Whilst American eyes were mainly turned towards the Super Bowl this weekend, the English Premier League produced one of the most extraordinary days of (association) football, or soccer, in domestic history. On Saturday 41 goals were scored across just 8 matches, with Newcastle's spectacular four goal comeback against Arsenal the more-than-worthy highlight.
Being both a football fan and a statistician, I couldn't resist doing a bit of data digging to see quite how remarkable the day's action was. I happen to have a dataset lying around which has the results of every Premier League match since its inception in 1992 up until the end of the 2009/2010 season, and a quick frisk revealed that the average number of goals in a match was 2.6. Every game on Saturday had more goals than this, and the day's overall average was just over 5, so we can already start to see how unusual an afternoon it was.
Data are no fun without a graph, so let's have a look at the distribution of total goals:
This gives us another insight into how unusual Saturday was. Two games saw 8 goals, and a quick look at this figure shows that such matches are pretty uncommon. On average, the Premier League sees a game with 8 or more goals once every 120 matches. We might expect to see 3 such games in an entire season, let alone 2 in just one day.
Can we go a bit further than this? How unlikely was Saturday itself? One or two freak high scoring games is one thing, but 41 goals across all 8 of that day's matches is a bit more remarkable.
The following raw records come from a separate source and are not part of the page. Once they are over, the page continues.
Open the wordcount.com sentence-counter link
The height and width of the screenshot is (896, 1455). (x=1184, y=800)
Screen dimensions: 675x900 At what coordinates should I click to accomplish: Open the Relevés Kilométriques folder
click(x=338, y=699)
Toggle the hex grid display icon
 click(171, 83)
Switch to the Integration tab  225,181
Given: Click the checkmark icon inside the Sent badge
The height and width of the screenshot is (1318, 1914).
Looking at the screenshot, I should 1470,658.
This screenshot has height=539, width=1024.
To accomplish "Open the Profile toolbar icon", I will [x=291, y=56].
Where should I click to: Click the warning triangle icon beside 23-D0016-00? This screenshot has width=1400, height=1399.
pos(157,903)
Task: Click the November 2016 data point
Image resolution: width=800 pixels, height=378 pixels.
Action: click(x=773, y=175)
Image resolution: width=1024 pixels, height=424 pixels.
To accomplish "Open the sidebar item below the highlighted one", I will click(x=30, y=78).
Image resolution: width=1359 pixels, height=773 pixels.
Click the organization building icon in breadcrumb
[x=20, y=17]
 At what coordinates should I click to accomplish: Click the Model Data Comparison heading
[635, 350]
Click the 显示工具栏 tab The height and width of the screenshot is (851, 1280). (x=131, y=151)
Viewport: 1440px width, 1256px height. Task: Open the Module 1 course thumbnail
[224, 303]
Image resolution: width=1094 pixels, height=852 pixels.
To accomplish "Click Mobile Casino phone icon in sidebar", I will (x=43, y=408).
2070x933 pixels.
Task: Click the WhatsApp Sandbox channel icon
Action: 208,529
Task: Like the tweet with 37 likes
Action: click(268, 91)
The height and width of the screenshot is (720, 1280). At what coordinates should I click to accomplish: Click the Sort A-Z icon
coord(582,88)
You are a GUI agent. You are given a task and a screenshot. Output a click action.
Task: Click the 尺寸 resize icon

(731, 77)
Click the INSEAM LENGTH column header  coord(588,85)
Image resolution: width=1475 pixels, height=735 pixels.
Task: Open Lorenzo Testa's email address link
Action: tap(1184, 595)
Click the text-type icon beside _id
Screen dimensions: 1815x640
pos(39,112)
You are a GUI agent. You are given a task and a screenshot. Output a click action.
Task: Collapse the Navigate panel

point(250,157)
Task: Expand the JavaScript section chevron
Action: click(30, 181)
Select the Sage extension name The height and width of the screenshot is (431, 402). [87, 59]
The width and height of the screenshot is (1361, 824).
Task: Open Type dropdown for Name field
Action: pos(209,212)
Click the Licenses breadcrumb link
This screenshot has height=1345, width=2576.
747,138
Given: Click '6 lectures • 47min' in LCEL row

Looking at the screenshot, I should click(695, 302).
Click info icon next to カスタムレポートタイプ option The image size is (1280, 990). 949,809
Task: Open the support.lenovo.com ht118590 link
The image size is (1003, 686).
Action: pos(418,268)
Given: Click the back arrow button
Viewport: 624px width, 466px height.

This is a slightly harder question to answer, but we can use a bit of statistical wizardry to get an idea for it.
To do so, we need to try and find a model that fits the data, and I'm going to try using the Poisson distribution. This is a probability distribution, meaning it gives us a formula which we can use to calculate the probability that certain events will happen. What's remarkable about it is that despite its simplicity, one formula has been shown to accurately describe all sorts of data. For instance, one classic example of its use was made famous in a book by Ladislaus Bortkiewicz, where it was used to model the number of soldiers killed by horse kicks each year in the Prussian army.
So 19th century horse kicks is one thing, what about our football data? Using the formula for the Poisson distribution we can calculate how many matches with each number of goals we would expect to see under this model. Will we find that this entirely theoretical bit of maths will translate into a good fit for our results? The following is a repeat of the above graph, but we've added bars for what the Poisson distribution would expect to see.
Not a bad fit, I reckon (we can do a statistical test to back this up, but I think I've bored you with enough details by now). We have slightly too few 3-goal matches, and a few too many 0-0 draws, but otherwise it's pretty good.
Moreover, now that we've shown the Poisson distribution fits our data so well, we can easily calculate the probability of all sorts of goal-related events. These probabilities do need to be treated with some caution, since there are assumptions that require more careful consideration than I've given them here, but it's good enough for an ad hoc approach.
So how crazy was the goal-fest last Saturday? Thanks to the Poisson distribution we can work it out: it's a pretty staggering 18,000 to 1. Interestingly, if you factor in Sunday's two 1-0 matches (which brings us up to a full week's worth of football), the odds are still a pretty healthy 760 to 1. This makes it a weekend you'd expect about once every 20 years - roughly the age of the Premier League itself.
As a statistician I'm obliged to have a favourite probability distribution and, as you might have guessed by now, this is it. The Poisson distribution starts from an incredibly simple formula, but it can describe data as diverse as horse kicks, football matches or even murders. It may not be a perfect fit, but it certainly helps justify the quote "all models are wrong, but some are useful".